AFCB: Em 2010-11, passas para observador da União de Leiria, que na altura estava na I Liga, e mais tarde, para o Nacional da Madeira. Como foi esse salto e essas duas experiências?

PM: Antes de chegar a esse ponto, tive uma primeira experiência de análise no Sporting Clube de Portugal. Ainda inserido naquilo que era o curso, tínhamos que realizar uma monografia e a minha foi no futebol, onde o Pedro Caixinha era meu professor. Nessa altura, ele estava a trabalhar no Sporting CP e criou um gabinete de análise e convidou-me para integrar esse projeto. Uma das funções, naturalmente, era analisar as equipas adversárias. O meu background vem um pouco daí.

Entretanto ele saiu do Sporting CP e, quando teve a oportunidade de regressar a Portugal como treinador principal, lembrou-se de mim e contactou-me no sentido de continuar a desenvolver o mesmo trabalho. Então foi um pouco a continuação do que já vinha desenvolvendo e, com o tempo, vai-se ganhando experiência e outro dinamismo. Portanto, não foi com grande dificuldade que abracei esses dois projetos.

A única dificuldade, como era prestação de serviços, era o valor que se recebia, que era simbólico e tinha de pôr muito do meu dinheiro para desenvolver o trabalho e era desgastante, em termos de percorrer o país em observações. Essa foi a minha principal dificuldade, tentar conjugar tudo e fazer um bom trabalho. Este período foi como uma avaliação ao meu desempenho para, mais tarde, fazer parte da equipa técnica do Pedro Caixinha. Tive de dar muito de mim para, mais tarde, recolher os dividendos. Como tinha ideia e sabia que queria mesmo que essa oportunidade surgisse, o meu foco foi nesse sentido.

AFCB: Quando é que passas, então, a fazer parte da equipa técnica do Pedro Caixinha?

PM: Quando ele assume o Santos Laguna, do México. Não entrei no primeiro torneio, entrei no segundo, a convite dele, para fazer parte da equipa técnica e auxiliar com a função especifica da análise dos adversários e da própria equipa.

A partir deste momento, além da função de observação, também coadjuvada o trabalho a nível do campo. Cada treinador tem uma área de especialização. Eu estava mais com a parte de análise, o Hélder mais com a bola parada, mas todos tínhamos influência a nível do campo. Desde o início, nunca fui um simples analista. Sempre trabalhei a nível do campo e, dentro disso, tinha a área de especialização para poder ajudar o treinador principal.

AFCB: Além de Portugal, já passaste pelo México, pelo Qatar, pela Escócia, pela Arábia Saudita, pela Argentina e agora estás no Brasil.
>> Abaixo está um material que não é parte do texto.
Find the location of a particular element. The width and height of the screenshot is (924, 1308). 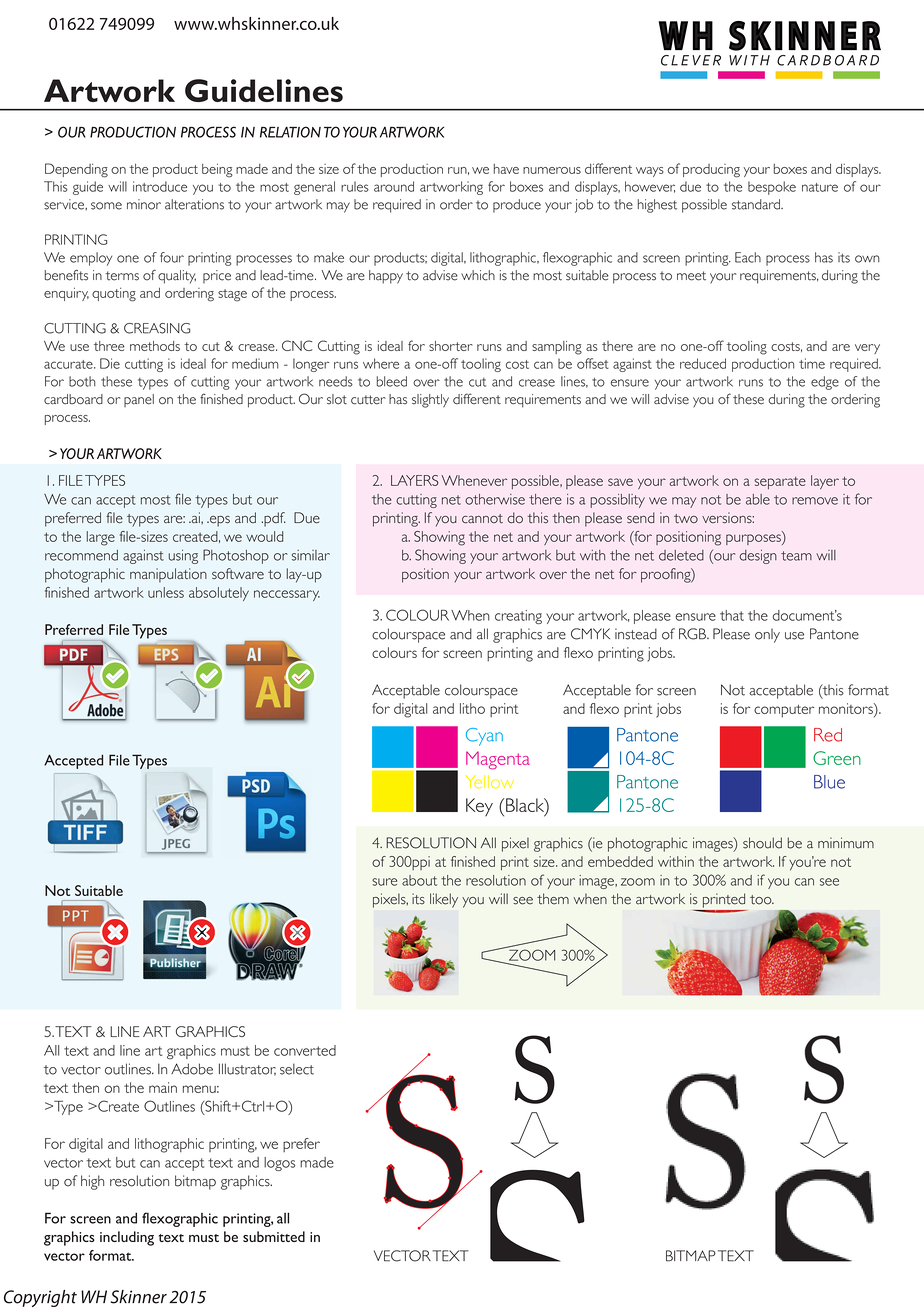

slightly is located at coordinates (430, 401).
Fala-nos um pouco de todas essas experiências…

PM: Como latinos, no geral, e portugueses, em particular, temos a capacidade de nos adaptar a qualquer realidade. Isso é aquilo que sinto que é o treinador português. A nossa adaptação a essas realidades foi fácil. Por outro lado, foi muito enriquecedor podermos trabalhar com tantas culturas, diferentes jogadores e mercados. Só te faz crescer como pessoa e como profissional.

De todas as realidades, aquela que é mais distinta, é a realidade do futebol árabe, que tem questões particulares, como a Religião e a mentalidade e seriedade do futebol árabe. Neste momento está em franca mudança e em expansão. Passámos grande parte do tempo naquilo que são países latinos, como o México, Argentina e, agora, o Brasil. São culturas muito similares às nossas e a adaptação foi sempre muito fácil nesse processo.
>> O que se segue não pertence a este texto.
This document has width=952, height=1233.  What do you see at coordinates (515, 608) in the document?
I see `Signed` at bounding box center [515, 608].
Em termos desportivos, no Brasil e na Argentina – dois países de referência em termos mundiais -, o futebol brasileiro tem muita qualidade individual e o argentino é muito agressivo e intenso. Não tem tanta qualidade, mas é muito intenso e vivem o futebol de forma apaixonada. O futebol mexicano está entre o brasileiro e o argentino, até porque têm muita mistura de jogadores.

A nível do futebol árabe, a realidade do Qatar e da Arábia Saudita têm duas dimensões diferentes. O primeiro, pelas influências dos treinadores estrangeiros, um pouco mais rico em termos táticos, com mais mentalidade europeia e brasileira. O futebol árabe não é tão evoluído taticamente, mas está em expansão. Tem essa lacuna tática, mas está a evoluir nesse sentido. Na Escócia, é um futebol dentro do que é o europeu. É muito físico, não tanto de cultura tática, mas muito intenso e agressivo. Era um futebol muito defensivo e vertical, na base da agressividade e da intimidação.